Individuals who are from broken families where violence is prone are also predisposed socially and environmentally to commit crimes. Sociologists opine that constant exposure to violence in the home lowers an individual’s sensitivity to violence when they are growing up. People with lower sensitivity to violence are more inclined to commit crimes than individuals who are more sensitive to violence due to a peaceful upbringing.

In addition, growing up in an environment where people are career criminals can lead many down the path of crime. An environment that does not abhor minor offences or considers them normal occurrences is usually the best breeding ground for people to engage in criminal activities. Environments such as these usually glamorize criminal activities, making it alluring to the impressionable children and young adults who live in those environments. 

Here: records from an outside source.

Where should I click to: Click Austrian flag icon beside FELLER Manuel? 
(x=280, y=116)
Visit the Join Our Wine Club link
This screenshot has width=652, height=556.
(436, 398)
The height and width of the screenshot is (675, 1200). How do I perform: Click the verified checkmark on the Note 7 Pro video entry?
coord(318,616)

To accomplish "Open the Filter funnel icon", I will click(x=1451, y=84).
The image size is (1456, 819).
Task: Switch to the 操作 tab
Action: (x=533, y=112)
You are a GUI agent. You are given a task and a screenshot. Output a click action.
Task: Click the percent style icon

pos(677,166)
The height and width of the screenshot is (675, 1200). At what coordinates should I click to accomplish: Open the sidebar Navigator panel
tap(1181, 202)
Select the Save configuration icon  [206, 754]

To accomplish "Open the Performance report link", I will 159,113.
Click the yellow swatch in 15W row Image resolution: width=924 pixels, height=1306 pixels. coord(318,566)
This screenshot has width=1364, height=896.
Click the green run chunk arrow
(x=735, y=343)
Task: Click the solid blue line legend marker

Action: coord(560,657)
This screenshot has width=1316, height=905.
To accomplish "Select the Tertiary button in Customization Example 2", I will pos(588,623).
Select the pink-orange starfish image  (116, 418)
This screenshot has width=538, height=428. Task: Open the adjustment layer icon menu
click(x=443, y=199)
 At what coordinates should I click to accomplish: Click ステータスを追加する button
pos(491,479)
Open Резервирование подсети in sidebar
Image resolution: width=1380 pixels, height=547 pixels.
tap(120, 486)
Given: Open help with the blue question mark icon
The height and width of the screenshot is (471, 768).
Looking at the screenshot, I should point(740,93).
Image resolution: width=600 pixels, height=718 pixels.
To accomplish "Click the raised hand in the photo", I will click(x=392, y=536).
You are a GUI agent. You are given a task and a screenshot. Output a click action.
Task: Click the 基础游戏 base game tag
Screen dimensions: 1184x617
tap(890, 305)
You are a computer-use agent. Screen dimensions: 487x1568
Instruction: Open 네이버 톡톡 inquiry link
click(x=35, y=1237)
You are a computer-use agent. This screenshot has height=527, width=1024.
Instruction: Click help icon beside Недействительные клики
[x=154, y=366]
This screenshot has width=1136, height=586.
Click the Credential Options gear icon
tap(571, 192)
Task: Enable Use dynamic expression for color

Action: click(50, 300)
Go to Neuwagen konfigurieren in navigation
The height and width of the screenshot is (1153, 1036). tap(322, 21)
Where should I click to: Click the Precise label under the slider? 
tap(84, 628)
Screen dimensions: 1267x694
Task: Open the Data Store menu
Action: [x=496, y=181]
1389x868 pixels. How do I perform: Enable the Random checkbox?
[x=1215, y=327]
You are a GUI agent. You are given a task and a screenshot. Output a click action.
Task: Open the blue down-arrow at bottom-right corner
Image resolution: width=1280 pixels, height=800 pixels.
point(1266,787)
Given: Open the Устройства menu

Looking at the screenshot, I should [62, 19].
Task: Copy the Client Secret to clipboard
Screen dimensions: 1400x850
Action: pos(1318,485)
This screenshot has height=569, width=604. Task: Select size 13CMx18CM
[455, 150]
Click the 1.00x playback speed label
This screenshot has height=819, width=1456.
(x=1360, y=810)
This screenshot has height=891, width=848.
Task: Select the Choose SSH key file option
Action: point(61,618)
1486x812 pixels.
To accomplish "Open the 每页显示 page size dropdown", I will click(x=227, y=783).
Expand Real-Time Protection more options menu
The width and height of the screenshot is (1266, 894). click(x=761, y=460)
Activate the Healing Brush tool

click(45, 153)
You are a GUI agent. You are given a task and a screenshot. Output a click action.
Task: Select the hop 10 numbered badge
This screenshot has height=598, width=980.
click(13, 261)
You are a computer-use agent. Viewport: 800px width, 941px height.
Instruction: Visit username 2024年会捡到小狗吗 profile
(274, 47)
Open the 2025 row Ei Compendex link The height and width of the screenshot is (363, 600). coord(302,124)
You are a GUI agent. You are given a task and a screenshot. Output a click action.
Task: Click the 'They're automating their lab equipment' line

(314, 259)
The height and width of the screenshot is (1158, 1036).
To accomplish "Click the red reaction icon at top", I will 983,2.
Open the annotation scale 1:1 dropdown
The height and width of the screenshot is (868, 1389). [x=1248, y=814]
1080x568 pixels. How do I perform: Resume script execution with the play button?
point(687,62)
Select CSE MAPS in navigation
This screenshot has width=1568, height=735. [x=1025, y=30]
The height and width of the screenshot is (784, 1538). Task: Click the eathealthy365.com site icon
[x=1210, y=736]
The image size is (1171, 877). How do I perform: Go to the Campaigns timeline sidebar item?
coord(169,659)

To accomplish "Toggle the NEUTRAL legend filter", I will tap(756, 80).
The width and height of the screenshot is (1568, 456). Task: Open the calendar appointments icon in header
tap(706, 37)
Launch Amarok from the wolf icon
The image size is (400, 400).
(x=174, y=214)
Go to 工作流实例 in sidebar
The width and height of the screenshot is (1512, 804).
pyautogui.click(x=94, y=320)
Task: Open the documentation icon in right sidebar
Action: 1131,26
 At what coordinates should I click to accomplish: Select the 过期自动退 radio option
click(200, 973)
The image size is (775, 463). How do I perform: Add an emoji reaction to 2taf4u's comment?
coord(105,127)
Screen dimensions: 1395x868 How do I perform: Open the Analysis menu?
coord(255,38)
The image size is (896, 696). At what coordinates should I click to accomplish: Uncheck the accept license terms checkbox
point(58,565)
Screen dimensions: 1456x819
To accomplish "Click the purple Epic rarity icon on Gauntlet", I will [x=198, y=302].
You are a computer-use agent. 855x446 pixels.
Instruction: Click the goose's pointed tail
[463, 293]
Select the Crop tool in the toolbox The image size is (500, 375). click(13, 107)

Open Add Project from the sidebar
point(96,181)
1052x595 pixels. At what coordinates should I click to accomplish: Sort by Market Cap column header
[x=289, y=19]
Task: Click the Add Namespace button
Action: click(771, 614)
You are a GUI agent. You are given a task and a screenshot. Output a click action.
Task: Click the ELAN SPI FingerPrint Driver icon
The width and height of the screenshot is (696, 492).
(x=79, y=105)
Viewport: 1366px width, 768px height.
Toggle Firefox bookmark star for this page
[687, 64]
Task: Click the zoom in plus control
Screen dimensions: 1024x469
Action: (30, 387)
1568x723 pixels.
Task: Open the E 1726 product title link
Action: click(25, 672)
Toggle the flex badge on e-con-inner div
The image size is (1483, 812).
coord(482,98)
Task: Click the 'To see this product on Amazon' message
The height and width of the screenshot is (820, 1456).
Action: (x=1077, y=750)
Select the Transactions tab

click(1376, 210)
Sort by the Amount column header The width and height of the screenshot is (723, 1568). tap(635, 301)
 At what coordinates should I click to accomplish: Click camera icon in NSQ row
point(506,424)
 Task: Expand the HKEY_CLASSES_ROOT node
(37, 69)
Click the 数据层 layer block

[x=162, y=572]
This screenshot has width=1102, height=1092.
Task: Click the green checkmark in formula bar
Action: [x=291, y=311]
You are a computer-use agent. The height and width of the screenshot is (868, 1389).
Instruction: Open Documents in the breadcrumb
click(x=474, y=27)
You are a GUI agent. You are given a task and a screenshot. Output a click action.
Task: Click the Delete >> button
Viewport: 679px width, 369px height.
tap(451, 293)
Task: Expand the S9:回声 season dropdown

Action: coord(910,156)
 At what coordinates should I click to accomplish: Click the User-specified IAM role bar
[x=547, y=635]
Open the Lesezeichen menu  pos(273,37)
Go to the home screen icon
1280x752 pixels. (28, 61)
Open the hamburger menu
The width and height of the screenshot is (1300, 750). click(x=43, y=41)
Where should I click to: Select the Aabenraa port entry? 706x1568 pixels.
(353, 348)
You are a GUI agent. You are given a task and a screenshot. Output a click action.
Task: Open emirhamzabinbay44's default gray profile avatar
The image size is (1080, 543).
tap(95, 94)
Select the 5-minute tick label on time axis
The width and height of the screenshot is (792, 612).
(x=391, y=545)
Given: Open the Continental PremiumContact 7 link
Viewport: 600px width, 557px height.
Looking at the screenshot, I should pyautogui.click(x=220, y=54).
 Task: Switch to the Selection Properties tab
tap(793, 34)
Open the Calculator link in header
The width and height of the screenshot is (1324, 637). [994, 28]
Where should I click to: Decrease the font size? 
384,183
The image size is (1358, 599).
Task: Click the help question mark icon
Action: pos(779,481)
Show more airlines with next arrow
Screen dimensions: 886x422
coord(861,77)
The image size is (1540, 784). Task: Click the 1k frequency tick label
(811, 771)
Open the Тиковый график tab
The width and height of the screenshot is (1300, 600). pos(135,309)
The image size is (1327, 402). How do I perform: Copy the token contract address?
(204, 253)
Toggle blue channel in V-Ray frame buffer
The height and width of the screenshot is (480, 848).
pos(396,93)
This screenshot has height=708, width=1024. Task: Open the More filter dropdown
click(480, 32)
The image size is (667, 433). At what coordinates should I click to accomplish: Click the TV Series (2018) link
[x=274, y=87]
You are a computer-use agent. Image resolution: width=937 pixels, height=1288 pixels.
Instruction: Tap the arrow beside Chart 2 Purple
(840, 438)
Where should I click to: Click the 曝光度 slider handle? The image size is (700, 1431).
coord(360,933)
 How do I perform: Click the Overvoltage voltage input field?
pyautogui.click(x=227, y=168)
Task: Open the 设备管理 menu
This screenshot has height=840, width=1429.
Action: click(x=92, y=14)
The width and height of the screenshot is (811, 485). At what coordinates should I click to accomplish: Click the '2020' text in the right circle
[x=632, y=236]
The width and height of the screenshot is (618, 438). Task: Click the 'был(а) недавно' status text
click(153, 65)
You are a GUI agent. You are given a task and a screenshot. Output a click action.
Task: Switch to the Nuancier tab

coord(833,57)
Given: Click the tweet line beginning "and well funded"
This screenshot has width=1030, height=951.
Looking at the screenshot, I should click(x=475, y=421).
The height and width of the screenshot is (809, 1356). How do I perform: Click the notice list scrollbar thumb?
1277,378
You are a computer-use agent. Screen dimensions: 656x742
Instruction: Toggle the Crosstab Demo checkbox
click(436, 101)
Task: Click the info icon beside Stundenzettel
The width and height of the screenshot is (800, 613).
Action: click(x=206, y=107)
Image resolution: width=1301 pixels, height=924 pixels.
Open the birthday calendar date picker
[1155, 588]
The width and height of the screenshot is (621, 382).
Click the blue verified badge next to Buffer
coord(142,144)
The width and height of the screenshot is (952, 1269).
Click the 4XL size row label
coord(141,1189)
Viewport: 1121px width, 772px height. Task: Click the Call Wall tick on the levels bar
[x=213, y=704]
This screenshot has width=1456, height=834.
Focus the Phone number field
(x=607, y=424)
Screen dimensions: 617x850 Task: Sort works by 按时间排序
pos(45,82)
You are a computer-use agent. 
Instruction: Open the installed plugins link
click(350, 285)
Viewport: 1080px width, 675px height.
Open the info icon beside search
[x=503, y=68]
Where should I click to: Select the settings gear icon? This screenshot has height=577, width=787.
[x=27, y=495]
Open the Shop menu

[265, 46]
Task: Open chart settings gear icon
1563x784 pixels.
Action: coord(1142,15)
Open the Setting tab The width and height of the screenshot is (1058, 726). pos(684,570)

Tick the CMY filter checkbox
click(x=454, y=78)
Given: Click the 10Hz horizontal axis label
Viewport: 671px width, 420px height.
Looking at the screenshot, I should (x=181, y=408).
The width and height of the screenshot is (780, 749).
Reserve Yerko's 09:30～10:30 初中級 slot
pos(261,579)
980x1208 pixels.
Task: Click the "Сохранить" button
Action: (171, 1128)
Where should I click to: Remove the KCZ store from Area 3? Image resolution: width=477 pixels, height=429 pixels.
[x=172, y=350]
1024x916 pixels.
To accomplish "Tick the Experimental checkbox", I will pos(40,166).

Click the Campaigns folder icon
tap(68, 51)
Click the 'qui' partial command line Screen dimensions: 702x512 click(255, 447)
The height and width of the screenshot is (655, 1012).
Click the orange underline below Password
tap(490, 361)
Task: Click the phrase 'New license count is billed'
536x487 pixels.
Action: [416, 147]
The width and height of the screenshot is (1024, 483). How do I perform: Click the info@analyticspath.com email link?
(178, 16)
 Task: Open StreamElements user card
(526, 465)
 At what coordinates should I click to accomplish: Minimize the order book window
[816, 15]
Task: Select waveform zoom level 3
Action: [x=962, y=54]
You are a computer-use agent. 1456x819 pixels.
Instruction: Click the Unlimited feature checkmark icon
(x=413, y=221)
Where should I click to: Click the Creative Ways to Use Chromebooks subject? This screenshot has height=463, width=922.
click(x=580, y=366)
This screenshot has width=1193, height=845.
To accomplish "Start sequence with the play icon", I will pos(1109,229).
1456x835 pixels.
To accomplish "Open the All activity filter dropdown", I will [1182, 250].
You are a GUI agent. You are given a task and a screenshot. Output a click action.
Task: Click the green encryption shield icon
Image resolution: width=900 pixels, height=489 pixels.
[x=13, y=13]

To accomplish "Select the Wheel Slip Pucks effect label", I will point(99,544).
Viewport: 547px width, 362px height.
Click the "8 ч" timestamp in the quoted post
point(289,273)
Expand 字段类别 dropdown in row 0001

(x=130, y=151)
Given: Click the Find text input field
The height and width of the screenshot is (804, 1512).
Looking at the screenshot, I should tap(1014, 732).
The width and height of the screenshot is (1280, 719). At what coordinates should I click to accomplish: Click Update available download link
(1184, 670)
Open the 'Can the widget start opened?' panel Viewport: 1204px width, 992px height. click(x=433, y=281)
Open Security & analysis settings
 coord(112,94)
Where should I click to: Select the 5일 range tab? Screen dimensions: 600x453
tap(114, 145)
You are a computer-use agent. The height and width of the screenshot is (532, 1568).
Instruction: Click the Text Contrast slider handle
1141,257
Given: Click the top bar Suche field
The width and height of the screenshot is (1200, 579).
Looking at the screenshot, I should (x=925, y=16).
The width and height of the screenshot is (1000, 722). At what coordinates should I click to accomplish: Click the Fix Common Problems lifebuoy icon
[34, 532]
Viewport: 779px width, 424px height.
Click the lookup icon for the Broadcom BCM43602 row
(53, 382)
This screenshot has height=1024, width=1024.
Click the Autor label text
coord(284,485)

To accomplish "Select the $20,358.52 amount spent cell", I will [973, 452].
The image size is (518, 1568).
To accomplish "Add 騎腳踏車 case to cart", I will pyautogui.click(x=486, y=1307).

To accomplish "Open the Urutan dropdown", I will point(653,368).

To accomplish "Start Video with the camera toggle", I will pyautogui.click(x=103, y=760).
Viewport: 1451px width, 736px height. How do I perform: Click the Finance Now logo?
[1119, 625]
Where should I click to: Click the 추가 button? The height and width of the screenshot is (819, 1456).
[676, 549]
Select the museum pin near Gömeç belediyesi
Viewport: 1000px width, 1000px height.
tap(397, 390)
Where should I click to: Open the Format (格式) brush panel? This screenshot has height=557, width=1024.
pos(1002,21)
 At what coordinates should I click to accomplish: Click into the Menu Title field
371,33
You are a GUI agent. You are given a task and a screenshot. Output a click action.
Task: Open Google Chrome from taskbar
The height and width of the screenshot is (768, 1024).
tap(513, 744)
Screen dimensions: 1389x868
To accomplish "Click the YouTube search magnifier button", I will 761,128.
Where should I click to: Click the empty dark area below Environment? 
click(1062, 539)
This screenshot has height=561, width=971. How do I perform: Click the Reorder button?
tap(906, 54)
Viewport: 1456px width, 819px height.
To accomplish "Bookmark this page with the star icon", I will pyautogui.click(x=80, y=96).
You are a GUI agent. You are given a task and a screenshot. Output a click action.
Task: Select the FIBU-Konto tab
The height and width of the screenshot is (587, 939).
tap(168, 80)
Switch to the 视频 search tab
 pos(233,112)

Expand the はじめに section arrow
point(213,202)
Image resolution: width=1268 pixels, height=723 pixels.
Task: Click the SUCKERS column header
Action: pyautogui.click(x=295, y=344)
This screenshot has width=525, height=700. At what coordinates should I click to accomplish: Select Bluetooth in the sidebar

Rational Decision Making in Crime

Some criminals are rational decision makers when committing the crime while others are driven by uncontrollable factors. There seems to be an overlap between rational decision making and committing a crime due to factors beyond the individual’s control. Some individuals commit crimes because it has become a career of sorts for them. They enjoy the thrill, the violence, and the risk of getting captured usually involved in committing crimes. To them, participating in crimes gives them an adrenaline rush. Therefore, these individuals are considered rational decision makers when it comes to committing crimes.

Some theories suggest that criminals usually weigh the cost versus benefit of committing a crime. If the benefits far outweigh the cost then the individual will most likely engage in the criminal activity to reap the benefits of the activity. This form of decision-making is seen in white-collar crimes where the perpetrators are driven by greed rather than poverty to commit the crimes. Many would consider this thinking pattern as a form of rational decision-making. 

The Anomie theory suggests that social forces, often uncontrollable, push people towards crime. People from poor backgrounds have the same goals as other people from well-off backgrounds but they do not have the means to achieve these goals. Thus, they resort to crime as a rational alternative to achieving their goals. From this scenario, the decision maker is driven by an uncontrollable factor, poverty, but he decides that crime is the rational alternative to alleviate the poverty. 

Inheritance of Crime

Several studies have shown that there are certain elements of criminal behavior that can be inherited. The studies usually focus on the tendency of children of criminals to engage in criminal activity especially activities that are chronically violent. With this knowledge, scientists contend that we could see a marked reduction in overall crime levels if children of violent criminals are monitored closely throughout their formative years. They also advocate the use of preventative treatment in those children who are genetically predisposed to committing violent crimes.

The preventative treatment would involve giving these children education and mentoring in the hopes of preventing them from entering a life of crime like their parents or relatives. In theory, the monitoring of these children is a well-intentioned idea. The government would equip these children with the skills and opportunities to become better citizens than their parents.

However, civil libertarians are against such a program for several reasons. One major reason is the stigmatization that such singling out would cause for the children. They have enough emotional issues to deal with as one or both of their parents could be in jail. Constantly keeping tabs on them would only result in them suffering from more stigmatization. Depression and suicide could increase because of the constant monitoring.  



McDonald, M., Navarrete, C.D., & Van Vugt, M. (2012). Evolution and the psychology of intergroup conflict: the male warrior hypothesis. Philosophical Transactions of the Royal Society B: Biological Sciences, 367 (1589): 670-679.